The label debate

Categories: uncategorized

Date: 30 December 2007 09:48:40

Glen Marshall , (who I don't know but like to read), has an interesting post on labelling and the problems with the tendency to disgard them in a postmodern society.

As somebody who bangs on the whole time about inclusivness and looking at people beyond labels, but then uses specific labels to point out who is still being described and treated as "the other" I found his points interesting. I am stuck with a parodoxical problem when it comes to the whole business of labels.

I see it as vital we look beyond labels and see everybody as an individuals, recognising the imago dei, (image of God), within everybody. I buy into the idea we are all different anyway, having a mix of social characteristics which are expressed in different ways according to the environmental factors we have been exposed to and the time and space which we find ourselves in. This is one of the reasons I think the use of an inclusive household approach to church, (where we seek to reinterpret the first century model for a late modern time), is so important.
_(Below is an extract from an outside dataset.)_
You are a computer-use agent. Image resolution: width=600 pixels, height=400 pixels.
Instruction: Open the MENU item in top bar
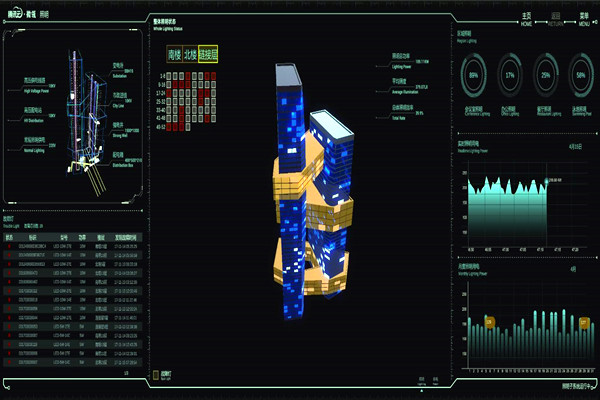click(x=584, y=19)
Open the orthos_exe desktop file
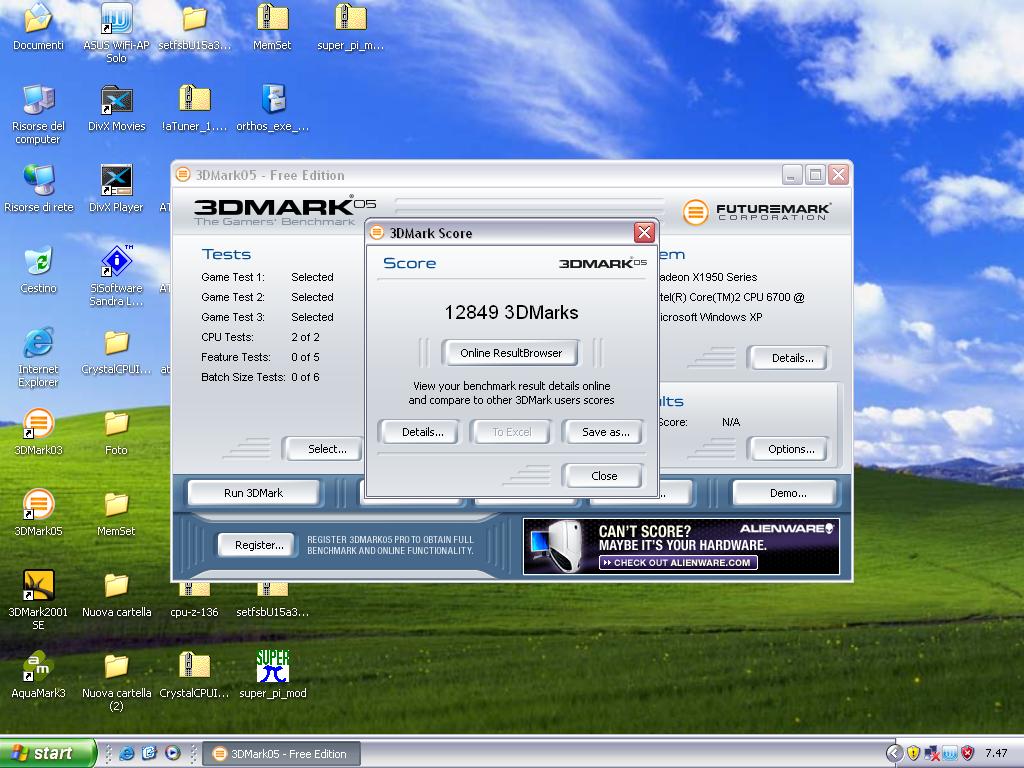 [x=272, y=101]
Before anybody states the obvious yes I know the original household codes were patriarchal and open to abuse but there was still an inclusiveness within the society which saw the single, the asylum seeker and the orphan included.

And with that last statement I have my problem. Whilst I want us to be individuals connected within a church household I am holding on to labels to justify my point. It is only through the use of labels I can identify who modern concepts of church as family, (too often using the exclusive modern sense of family), end up excluding. If I were not using labels such as "lone parent", "single", "childless" and "non-heterosexual" I would not be able to identify what those who sometimes find themselves excluded through the impact of language on practice in our churches have in common.

Yet on the other side of the coin I know far too well from personal experience it is when the person with those labelled social characteristics lets go of the labels themselves that freedom can occur. I recently described the fact that for the first time in memory I feel truly accepted and free in church. Whilst I think there may have been some small movement in the thinking of others the biggest change has occurred within me. I am simply Tractor Girl as she is with her unique mix of social characteristics and opinions and have stopped looking at myself as x, y, or z which doesn't quite fit in with the dominant characteristics in the church. Simply being Tractor Girl and dropping the labels has enabled me to be loved by the other members of the church household without the wall, which the fear of rejection gives and which comes from owning the labels, getting in the way.